Choices I Made and Why
DeepSeek over GPT-4. Cost. OpenRouter lets me route to DeepSeek Chat at a fraction of GPT-4’s price. For UPSC tutoring, DeepSeek’s quality is good enough — it handles Indian polity, economy, and geography well, likely because of the multilingual training data. If I needed stronger reasoning I’d switch, but I haven’t needed to.
Planner as a separate LLM call. This doubles the LLM calls per query. I accepted the latency because the quality improvement was large. The planner call is fast (500 max tokens, low temperature) and the structured output means the writer rarely goes off-track.
Regex before LLM for task detection. Speed and cost. Most UPSC queries match a pattern (“What is X?”, “Compare A and B”, “Explain the mechanism of…”). The regex catches 70–80% of queries in under a millisecond. The LLM fallback handles the rest. I also added Hinglish and Hindi regex patterns because some users mix languages.
Streaming over batch. Non-negotiable for UX. A 4–6 second wait for the full answer feels broken. Streaming the answer token-by-token, with phase events (“Planning…”, “Searching…”, “Writing…”), makes the same latency feel interactive.
Render free tier. The backend is stateless (all state is in Supabase and Redis), so Render’s free tier works — cold starts are the main pain point (~15–20 seconds after inactivity). I could fix this with a paid plan, but for now it’s acceptable for a project at this stage.
Feature flags for everything. Planner, critic, QC preflight, stream phases, web search — all toggleable via env vars. This let me ship incrementally. I’d turn on the planner in production, watch the logs for a day, then turn on the critic. If something broke, I’d flip it off without a deploy.
Evaluation
I built an evaluation framework to measure whether the answers are actually correct. copilot/eval/prelims_eval.py runs the full RAG pipeline against a dataset of 100 UPSC prelims MCQs, compares the LLM’s chosen option against the gold answer, and writes structured results: accuracy by subject, latency percentiles, grounding and hallucination rates, chunk citation analysis, and error breakdowns.

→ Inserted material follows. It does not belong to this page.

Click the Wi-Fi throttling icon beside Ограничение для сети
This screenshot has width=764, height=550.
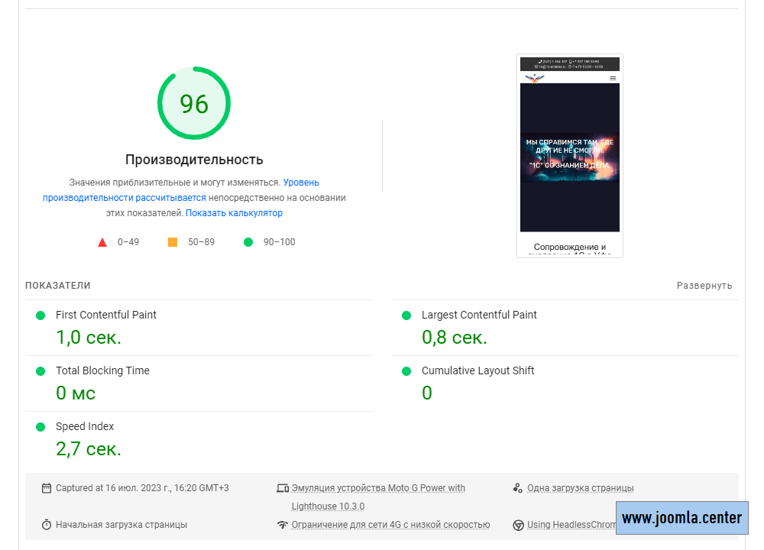coord(283,525)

The results across three runs told me where things stand:
- Accuracy: 37–38% on prelims MCQs — not great, but this is a hard benchmark (4-option MCQs across all UPSC subjects, random baseline is 25%)
- Grounding: 93–100% of answers were supported by retrieved chunks (the LLM used the context, not just its own knowledge)
- Hallucination rate: 0–7% — low, which means the retrieval + prompt design is working
- Citation usage: 89% of answers included chunk citations, with an average citation ratio of 0.4
- Solve/leave: the LLM can choose to “leave” a question if unsure — 90% solve rate, 1% leave rate
Each result record is a structured Pydantic model (ResultRecord) with latency breakdowns per question, retrieval metadata (which chunks were cited, scores, reranker lift), grounding checks, and the full solver JSON (question type, confidence, elimination steps). The eval writes JSONL results and a summary JSON per run.
What’s Still Open
The eval covers prelims MCQs, where there’s a clear gold answer. What it doesn’t cover yet: whether individual factual claims in mains-style answers are grounded in the source chunks, subtle hallucinations within otherwise correct answers, or cases where the answer contradicts the retrieved evidence. The grounding check is coarse — “did we have sources and reasonable confidence?” — not fine-grained claim-level verification.
I also haven’t fine-tuned the embedding model or the LLM on UPSC-specific data. The system runs on general-purpose models with domain knowledge injected through prompts, mandates, and retrieval. Fine-tuning is the obvious next step if I want to push accuracy past the current ceiling.
The pipeline works well enough that I use it for my own UPSC prep. That was the bar I set at the start.
This is the last post in the Aanae series — for now.